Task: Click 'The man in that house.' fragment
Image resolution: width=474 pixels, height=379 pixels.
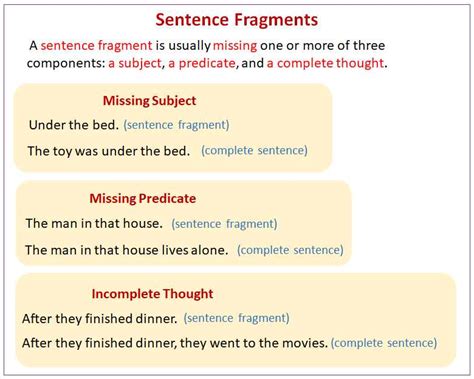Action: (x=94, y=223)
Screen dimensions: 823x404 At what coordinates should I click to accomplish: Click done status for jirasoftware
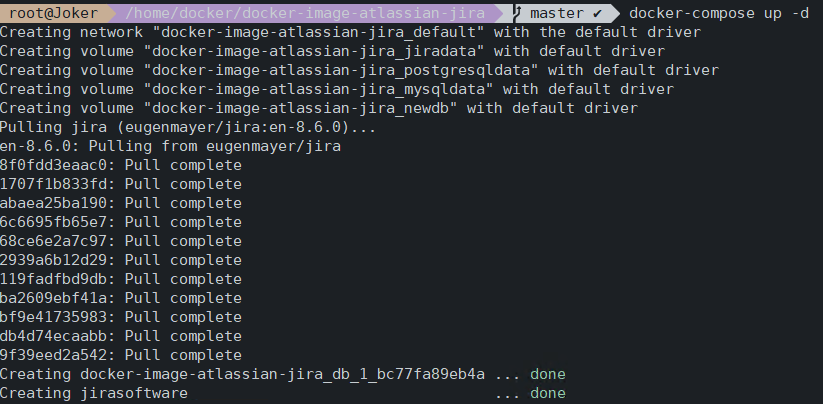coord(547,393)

● ● ● ●

Please copy out every line of the records above word for word, leaving out the pictures.

Task: Click 'The man in that house.' fragment
Image resolution: width=474 pixels, height=379 pixels.
Action: (x=94, y=223)
Screen dimensions: 823x404 At what coordinates should I click to accomplish: Click done status for jirasoftware
coord(547,393)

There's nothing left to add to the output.